Recorded data
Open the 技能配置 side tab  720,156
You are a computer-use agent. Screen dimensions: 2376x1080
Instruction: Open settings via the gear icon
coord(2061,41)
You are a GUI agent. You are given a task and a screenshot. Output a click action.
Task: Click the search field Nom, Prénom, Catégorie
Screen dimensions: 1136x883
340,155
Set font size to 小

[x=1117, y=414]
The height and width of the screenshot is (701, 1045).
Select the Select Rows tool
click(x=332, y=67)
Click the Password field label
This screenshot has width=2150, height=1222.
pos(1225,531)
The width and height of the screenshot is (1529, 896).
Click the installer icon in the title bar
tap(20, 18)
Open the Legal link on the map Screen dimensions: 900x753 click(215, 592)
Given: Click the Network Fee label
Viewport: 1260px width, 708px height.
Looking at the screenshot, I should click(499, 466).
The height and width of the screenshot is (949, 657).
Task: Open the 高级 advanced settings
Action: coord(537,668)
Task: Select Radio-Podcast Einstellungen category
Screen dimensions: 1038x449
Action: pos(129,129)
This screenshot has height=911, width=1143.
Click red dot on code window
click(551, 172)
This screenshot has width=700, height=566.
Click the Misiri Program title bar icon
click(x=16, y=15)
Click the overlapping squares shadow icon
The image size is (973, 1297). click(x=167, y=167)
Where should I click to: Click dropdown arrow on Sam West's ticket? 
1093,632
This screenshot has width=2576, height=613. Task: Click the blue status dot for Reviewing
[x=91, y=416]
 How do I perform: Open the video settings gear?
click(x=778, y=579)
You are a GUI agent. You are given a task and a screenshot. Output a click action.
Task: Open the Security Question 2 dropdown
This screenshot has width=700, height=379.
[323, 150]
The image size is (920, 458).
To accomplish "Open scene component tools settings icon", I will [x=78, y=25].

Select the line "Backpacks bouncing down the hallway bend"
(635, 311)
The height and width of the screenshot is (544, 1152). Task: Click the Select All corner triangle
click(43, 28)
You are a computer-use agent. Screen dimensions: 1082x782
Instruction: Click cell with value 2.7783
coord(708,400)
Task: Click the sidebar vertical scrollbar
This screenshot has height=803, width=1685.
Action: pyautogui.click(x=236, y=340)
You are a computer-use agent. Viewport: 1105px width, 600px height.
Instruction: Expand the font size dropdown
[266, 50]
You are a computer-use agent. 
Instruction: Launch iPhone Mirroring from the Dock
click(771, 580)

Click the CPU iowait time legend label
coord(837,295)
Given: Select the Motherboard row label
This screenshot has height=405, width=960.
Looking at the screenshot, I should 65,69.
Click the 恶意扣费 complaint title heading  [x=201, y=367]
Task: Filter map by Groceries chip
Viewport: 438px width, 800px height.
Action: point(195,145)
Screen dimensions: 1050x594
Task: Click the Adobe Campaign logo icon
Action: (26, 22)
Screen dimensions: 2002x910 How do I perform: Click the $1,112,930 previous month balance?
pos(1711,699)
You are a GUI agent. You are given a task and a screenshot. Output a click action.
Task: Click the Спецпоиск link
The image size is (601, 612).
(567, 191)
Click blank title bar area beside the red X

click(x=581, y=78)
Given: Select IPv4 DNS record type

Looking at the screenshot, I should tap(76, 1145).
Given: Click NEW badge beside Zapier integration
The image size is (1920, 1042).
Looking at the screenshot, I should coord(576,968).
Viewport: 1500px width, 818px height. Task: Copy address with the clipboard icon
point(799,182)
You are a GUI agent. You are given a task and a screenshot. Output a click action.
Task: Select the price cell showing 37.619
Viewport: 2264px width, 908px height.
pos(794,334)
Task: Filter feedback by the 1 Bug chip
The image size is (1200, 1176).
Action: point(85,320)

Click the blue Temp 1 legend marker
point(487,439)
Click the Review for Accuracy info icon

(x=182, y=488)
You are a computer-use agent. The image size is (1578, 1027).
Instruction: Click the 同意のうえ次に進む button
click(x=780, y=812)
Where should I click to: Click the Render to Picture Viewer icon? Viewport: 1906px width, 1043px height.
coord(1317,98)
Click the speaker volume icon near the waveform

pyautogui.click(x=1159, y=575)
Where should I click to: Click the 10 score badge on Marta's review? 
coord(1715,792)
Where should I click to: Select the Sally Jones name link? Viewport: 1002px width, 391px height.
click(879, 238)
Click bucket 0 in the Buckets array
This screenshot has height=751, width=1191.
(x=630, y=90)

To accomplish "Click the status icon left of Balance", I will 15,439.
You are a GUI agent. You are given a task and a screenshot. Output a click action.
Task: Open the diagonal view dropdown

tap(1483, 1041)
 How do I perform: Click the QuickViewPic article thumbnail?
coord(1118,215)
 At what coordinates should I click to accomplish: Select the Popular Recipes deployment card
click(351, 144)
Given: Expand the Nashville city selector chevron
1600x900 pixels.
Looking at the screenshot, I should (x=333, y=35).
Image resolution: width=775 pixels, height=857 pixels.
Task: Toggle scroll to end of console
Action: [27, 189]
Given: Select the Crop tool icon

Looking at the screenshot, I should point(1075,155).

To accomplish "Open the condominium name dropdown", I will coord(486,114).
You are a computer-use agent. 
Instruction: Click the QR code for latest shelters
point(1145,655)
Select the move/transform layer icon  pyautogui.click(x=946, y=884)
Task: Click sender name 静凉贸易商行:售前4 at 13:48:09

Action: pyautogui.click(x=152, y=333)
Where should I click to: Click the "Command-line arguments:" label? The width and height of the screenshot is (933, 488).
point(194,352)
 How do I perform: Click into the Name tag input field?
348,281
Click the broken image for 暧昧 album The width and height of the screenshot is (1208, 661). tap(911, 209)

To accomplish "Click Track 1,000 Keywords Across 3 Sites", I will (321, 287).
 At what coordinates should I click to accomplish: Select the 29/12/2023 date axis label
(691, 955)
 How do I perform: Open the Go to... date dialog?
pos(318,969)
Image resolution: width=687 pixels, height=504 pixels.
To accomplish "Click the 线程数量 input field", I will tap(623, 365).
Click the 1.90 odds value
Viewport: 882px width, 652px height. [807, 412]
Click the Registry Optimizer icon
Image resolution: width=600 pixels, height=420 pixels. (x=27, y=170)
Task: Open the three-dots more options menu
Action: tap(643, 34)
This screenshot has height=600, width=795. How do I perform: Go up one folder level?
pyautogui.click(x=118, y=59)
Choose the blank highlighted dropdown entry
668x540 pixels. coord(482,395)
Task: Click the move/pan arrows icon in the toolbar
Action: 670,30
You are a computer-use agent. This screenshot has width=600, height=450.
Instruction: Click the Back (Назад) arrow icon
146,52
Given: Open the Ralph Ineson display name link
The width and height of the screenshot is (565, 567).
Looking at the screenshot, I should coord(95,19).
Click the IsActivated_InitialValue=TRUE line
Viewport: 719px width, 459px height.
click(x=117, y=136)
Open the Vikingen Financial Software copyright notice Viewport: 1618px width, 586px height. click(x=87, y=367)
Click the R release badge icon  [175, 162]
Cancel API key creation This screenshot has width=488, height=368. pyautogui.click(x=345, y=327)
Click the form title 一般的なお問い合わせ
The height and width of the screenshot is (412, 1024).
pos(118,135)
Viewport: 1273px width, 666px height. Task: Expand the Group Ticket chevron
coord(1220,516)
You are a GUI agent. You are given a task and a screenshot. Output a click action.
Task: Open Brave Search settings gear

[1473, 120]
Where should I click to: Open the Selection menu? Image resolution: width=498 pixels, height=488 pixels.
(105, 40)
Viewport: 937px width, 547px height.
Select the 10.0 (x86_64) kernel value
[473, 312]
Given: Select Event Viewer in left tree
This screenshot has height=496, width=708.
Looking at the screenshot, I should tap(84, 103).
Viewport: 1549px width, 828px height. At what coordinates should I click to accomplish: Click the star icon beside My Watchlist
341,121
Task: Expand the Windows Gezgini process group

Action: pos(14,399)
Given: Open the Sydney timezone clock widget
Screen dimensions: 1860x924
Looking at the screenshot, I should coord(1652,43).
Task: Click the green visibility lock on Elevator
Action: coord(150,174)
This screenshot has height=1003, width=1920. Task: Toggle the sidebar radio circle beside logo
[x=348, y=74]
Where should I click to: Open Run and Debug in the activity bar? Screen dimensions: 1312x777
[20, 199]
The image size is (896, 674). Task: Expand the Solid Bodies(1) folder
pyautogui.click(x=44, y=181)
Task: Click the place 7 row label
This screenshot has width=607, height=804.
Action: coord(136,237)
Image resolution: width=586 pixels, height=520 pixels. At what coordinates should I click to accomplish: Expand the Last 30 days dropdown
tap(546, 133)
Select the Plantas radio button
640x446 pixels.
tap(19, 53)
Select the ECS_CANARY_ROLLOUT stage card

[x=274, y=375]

» **WHAT YOU HAVE TO DO**
Taking the line with "Task: Select the price cell showing 37.619" as the first and the line with "You are a computer-use agent. The" as the last, retype that stretch of the data above exactly, with no other lines.

» **TASK RESPONSE**
Task: Select the price cell showing 37.619
Viewport: 2264px width, 908px height.
pos(794,334)
Task: Filter feedback by the 1 Bug chip
The image size is (1200, 1176).
Action: point(85,320)

Click the blue Temp 1 legend marker
point(487,439)
Click the Review for Accuracy info icon

(x=182, y=488)
You are a computer-use agent. The image size is (1578, 1027).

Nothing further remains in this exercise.